Synthetic transcripts are the closest thing to a dress rehearsal. Use them.

Stage 3: Live Responses

Once real data starts coming in, export the completed transcripts and QA a sample. This is where you catch problems that only surface with real behavior: respondents who interpret questions differently than you intended, answer combinations that expose logic gaps, or routing paths that technically work but produce a confusing experience.

This is also where transcript QA becomes a quality control tool, not just a testing tool. You're reviewing the actual respondent experience, not a hypothetical one.

How to Prompt the LLM

The key is giving the LLM a clear checklist and telling it what to ignore. Here's a prompt you can adapt:

Review each respondent's transcript and assess whether the survey feels logical and coherent. We're looking for specific issues with question wording, survey structure, and logic.

Check for the following at minimum:

Does each question feel relevant based on previous answers?

Do follow-up questions logically match what was said earlier?

Does the survey ever feel repetitive or disjointed?

Is any inserted or piped text incorrect, blank, or awkward?

Are inconsistent or contradictory answers being allowed through?

Do exits or endings feel natural and well-timed?

Do the answer options fit the question being asked?

Do repeated sections reflect earlier choices?

Does the overall journey feel coherent?

If the dataset is simulated, focus only on question wording, structure, and logic. The responses themselves will be random and should not be evaluated for validity.

Adjust the checklist based on what matters for your study. If you're running a brand tracker, add checks for brand name consistency. If you've got complex quota routing, ask the LLM to verify that respondents are landing in the right cells. If you're piping answers from earlier questions, make sure the piped text reads naturally in context.

Why Markdown Matters

You might wonder why we export as Markdown instead of, say, JSON or CSV. The answer is that LLMs process natural-language documents better than structured data formats when the task is qualitative review. A Markdown transcript reads like a conversation. The LLM understands the flow the same way a human reviewer would, sequentially, contextually, with an eye for whether things make sense.

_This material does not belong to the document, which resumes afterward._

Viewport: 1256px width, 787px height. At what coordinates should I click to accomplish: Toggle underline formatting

JSON would give you structure but lose readability. CSV would give you tabular data but lose sequence. Markdown gives you both: it's structured enough for programmatic processing and readable enough for qualitative analysis. It's also small. A typical transcript fits comfortably within any modern LLM's context window, which means you can process hundreds of respondents in parallel without hitting limits.

What This Replaces (and What It Doesn't)

LLM-based transcript QA replaces the most painful part of link testing: the manual click-through. Instead of one person spending half a day walking through survey paths, you export transcripts covering thousands of paths and let the LLM read them all.

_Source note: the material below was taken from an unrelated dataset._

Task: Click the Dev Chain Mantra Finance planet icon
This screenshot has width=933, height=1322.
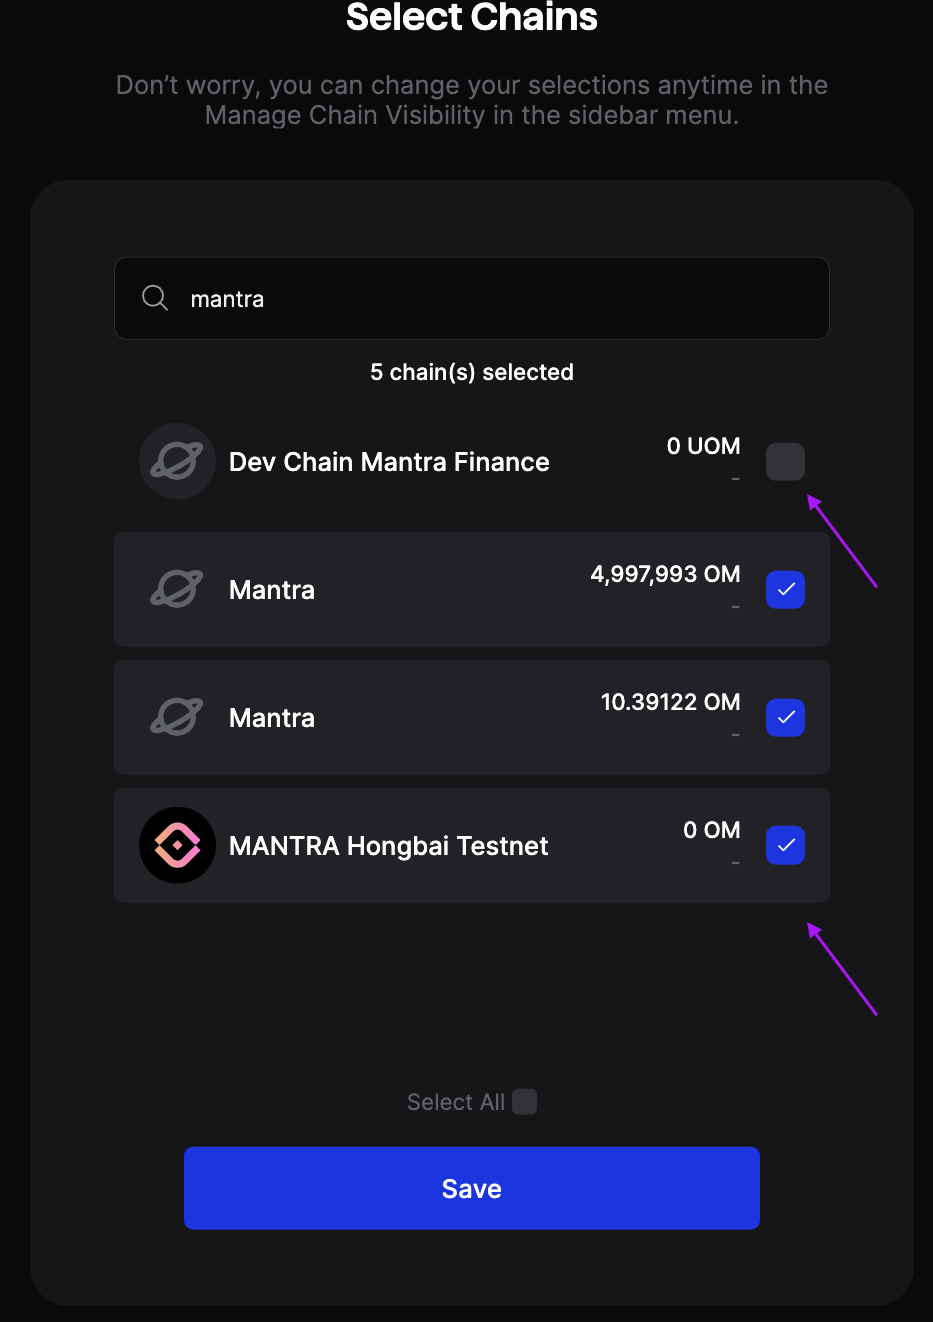Action: 177,461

It doesn't replace thinking about your survey design. The LLM will catch mechanical problems, broken piping, illogical routing, missing answer options. It won't tell you that your question about purchase intent is poorly worded for your category, or that your rating scale should use seven points instead of five. That's still your job.

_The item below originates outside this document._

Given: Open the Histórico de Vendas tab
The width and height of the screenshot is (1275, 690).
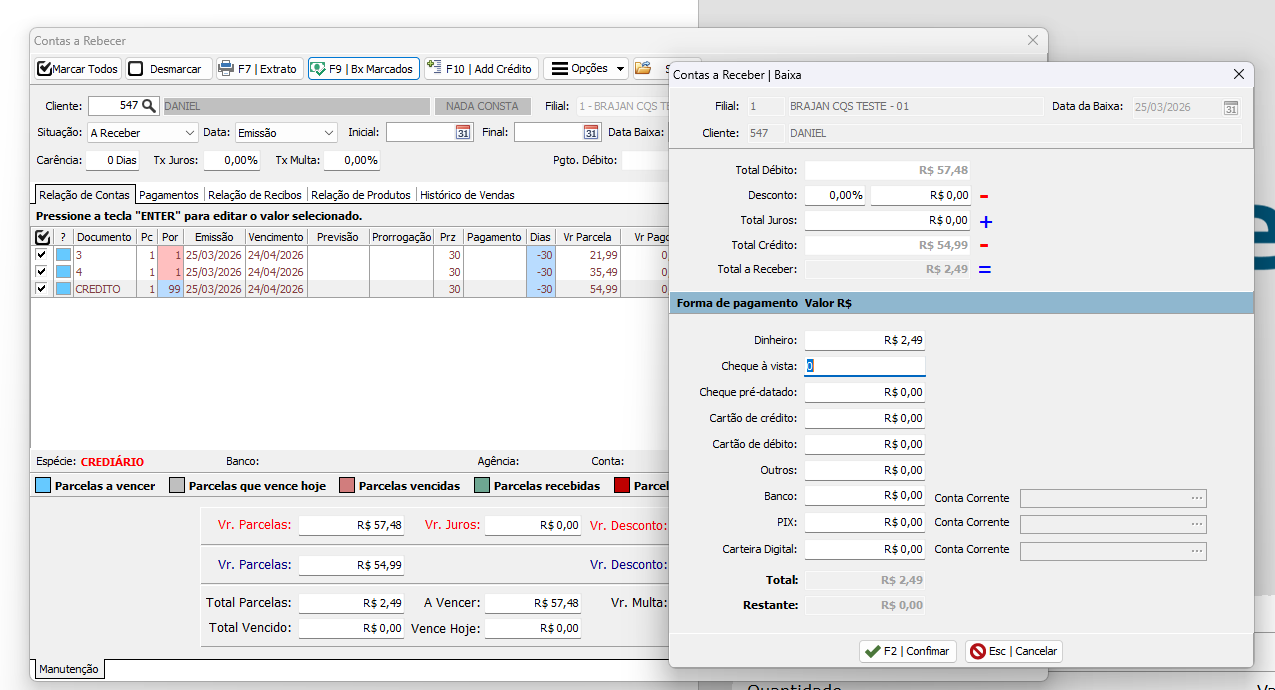Looking at the screenshot, I should tap(467, 195).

But the mechanical problems are exactly what slip through when teams are under time pressure. And they're exactly what LLMs are good at catching.

Getting Started

Export your transcripts from any survey using the Download button on the survey page. If you haven't fielded yet, run a simulated dataset first. It takes seconds and gives you something to work with immediately.

Drop the files into Claude Cowork, ChatGPT, or whatever LLM tool your team uses. Paste in the prompt above. Read the output. Fix what it finds. Then do it again with synthetic or live data when you have it.

The whole process takes minutes. The alternative is finding the bug in field.